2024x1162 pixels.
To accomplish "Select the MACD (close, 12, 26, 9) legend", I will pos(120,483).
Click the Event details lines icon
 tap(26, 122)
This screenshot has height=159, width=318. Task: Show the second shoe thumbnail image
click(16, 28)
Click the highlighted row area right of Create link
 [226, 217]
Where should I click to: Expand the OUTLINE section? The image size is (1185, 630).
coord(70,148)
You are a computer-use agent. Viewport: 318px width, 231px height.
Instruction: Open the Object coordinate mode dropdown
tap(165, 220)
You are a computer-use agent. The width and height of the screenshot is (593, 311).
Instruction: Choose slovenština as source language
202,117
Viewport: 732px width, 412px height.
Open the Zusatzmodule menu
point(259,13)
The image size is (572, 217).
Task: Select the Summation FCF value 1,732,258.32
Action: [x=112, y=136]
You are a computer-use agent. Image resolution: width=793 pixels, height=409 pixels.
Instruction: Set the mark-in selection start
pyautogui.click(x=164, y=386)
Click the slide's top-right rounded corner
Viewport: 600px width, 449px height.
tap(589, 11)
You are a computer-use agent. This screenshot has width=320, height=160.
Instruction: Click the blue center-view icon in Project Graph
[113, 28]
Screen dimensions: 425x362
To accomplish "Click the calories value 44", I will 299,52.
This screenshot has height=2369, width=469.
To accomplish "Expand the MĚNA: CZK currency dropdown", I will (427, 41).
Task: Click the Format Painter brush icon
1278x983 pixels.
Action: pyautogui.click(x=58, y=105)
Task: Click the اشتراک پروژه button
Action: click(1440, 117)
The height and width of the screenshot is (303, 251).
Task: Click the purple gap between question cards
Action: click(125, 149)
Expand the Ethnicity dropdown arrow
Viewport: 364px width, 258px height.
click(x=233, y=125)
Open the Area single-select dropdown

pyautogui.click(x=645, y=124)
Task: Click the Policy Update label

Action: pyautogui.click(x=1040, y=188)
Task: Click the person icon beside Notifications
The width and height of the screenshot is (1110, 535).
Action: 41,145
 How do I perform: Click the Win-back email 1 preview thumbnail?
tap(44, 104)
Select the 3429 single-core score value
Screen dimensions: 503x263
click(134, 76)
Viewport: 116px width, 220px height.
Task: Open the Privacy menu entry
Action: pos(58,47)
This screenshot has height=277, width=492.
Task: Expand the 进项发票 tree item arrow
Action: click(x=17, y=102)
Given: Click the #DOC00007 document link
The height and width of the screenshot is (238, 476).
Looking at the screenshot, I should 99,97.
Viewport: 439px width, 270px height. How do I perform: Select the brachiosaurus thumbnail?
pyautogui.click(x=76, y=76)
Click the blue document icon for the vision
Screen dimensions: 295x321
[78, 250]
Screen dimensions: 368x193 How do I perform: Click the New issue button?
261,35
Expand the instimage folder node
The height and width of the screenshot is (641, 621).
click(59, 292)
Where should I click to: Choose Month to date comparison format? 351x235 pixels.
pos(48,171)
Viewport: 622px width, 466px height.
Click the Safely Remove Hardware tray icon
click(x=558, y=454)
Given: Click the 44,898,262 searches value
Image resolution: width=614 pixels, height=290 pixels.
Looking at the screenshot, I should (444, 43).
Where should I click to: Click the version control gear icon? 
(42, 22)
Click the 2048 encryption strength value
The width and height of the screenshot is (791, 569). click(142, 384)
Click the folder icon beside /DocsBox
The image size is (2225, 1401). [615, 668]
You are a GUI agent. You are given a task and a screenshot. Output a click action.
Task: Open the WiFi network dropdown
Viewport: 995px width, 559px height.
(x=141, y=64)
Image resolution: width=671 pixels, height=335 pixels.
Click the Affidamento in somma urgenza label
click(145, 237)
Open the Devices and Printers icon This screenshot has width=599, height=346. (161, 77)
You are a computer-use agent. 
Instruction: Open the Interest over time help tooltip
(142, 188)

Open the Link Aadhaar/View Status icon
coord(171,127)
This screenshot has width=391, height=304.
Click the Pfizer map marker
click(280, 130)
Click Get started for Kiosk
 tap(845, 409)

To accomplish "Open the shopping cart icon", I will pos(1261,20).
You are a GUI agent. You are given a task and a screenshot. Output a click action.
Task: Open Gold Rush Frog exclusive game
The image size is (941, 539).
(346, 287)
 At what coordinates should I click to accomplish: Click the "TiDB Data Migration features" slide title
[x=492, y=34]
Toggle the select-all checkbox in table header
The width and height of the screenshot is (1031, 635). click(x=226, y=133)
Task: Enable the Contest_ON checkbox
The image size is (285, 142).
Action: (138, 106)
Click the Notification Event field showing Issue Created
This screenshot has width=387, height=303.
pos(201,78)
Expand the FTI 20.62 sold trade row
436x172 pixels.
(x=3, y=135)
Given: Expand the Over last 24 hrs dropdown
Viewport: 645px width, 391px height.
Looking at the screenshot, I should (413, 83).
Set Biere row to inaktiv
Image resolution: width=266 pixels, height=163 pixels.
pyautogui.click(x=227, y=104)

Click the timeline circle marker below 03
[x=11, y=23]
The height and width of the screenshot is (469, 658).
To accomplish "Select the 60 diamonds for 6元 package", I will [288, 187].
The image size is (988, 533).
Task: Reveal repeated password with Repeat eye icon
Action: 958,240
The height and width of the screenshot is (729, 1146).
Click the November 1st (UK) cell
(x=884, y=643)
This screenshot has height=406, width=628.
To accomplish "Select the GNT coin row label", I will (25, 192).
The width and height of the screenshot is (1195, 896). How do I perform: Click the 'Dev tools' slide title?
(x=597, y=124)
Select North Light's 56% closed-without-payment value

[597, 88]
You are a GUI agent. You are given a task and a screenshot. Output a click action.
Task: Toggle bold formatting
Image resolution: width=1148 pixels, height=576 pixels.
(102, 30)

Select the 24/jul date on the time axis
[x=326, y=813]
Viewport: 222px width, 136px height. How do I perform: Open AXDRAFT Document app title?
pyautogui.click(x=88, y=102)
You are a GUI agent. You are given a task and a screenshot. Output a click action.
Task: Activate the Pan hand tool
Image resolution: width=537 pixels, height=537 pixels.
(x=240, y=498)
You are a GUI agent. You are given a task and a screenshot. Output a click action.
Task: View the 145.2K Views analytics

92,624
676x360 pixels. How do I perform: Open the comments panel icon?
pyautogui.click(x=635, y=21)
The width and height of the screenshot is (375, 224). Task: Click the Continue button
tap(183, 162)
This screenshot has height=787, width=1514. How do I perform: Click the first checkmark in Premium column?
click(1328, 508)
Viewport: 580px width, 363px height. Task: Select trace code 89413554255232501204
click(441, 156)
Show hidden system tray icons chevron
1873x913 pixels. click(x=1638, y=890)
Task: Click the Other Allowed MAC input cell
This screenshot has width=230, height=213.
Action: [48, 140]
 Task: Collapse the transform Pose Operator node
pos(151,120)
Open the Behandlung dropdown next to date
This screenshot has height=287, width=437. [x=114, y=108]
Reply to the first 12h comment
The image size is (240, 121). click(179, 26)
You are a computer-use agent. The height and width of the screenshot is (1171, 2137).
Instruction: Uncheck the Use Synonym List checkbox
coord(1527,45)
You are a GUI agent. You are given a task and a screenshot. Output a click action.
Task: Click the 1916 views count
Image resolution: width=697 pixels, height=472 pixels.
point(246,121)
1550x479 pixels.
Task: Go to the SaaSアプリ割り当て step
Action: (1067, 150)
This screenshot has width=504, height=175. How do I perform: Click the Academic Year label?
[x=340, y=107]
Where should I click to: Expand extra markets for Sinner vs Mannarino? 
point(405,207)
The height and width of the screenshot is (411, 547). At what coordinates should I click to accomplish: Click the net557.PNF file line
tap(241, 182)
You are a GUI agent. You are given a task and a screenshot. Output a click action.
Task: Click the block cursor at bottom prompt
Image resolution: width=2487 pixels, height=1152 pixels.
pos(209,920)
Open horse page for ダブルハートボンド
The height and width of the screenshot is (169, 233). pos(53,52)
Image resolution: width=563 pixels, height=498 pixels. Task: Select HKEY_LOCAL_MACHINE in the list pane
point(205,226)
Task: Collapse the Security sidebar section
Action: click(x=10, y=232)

§ PROBLEM TO WORK ON: Echo back, word for word, the rows from the line with "Task: Click the Other Allowed MAC input cell" through the last line of the rows, including both ends.

§ WRITTEN ANSWER:
Task: Click the Other Allowed MAC input cell
This screenshot has width=230, height=213.
Action: [48, 140]
 Task: Collapse the transform Pose Operator node
pos(151,120)
Open the Behandlung dropdown next to date
This screenshot has height=287, width=437. [x=114, y=108]
Reply to the first 12h comment
The image size is (240, 121). click(179, 26)
You are a computer-use agent. The height and width of the screenshot is (1171, 2137).
Instruction: Uncheck the Use Synonym List checkbox
coord(1527,45)
You are a GUI agent. You are given a task and a screenshot. Output a click action.
Task: Click the 1916 views count
Image resolution: width=697 pixels, height=472 pixels.
point(246,121)
1550x479 pixels.
Task: Go to the SaaSアプリ割り当て step
Action: (1067, 150)
This screenshot has width=504, height=175. How do I perform: Click the Academic Year label?
[x=340, y=107]
Where should I click to: Expand extra markets for Sinner vs Mannarino? 
point(405,207)
The height and width of the screenshot is (411, 547). At what coordinates should I click to accomplish: Click the net557.PNF file line
tap(241, 182)
You are a GUI agent. You are given a task and a screenshot. Output a click action.
Task: Click the block cursor at bottom prompt
Image resolution: width=2487 pixels, height=1152 pixels.
pos(209,920)
Open horse page for ダブルハートボンド
The height and width of the screenshot is (169, 233). pos(53,52)
Image resolution: width=563 pixels, height=498 pixels. Task: Select HKEY_LOCAL_MACHINE in the list pane
point(205,226)
Task: Collapse the Security sidebar section
Action: click(x=10, y=232)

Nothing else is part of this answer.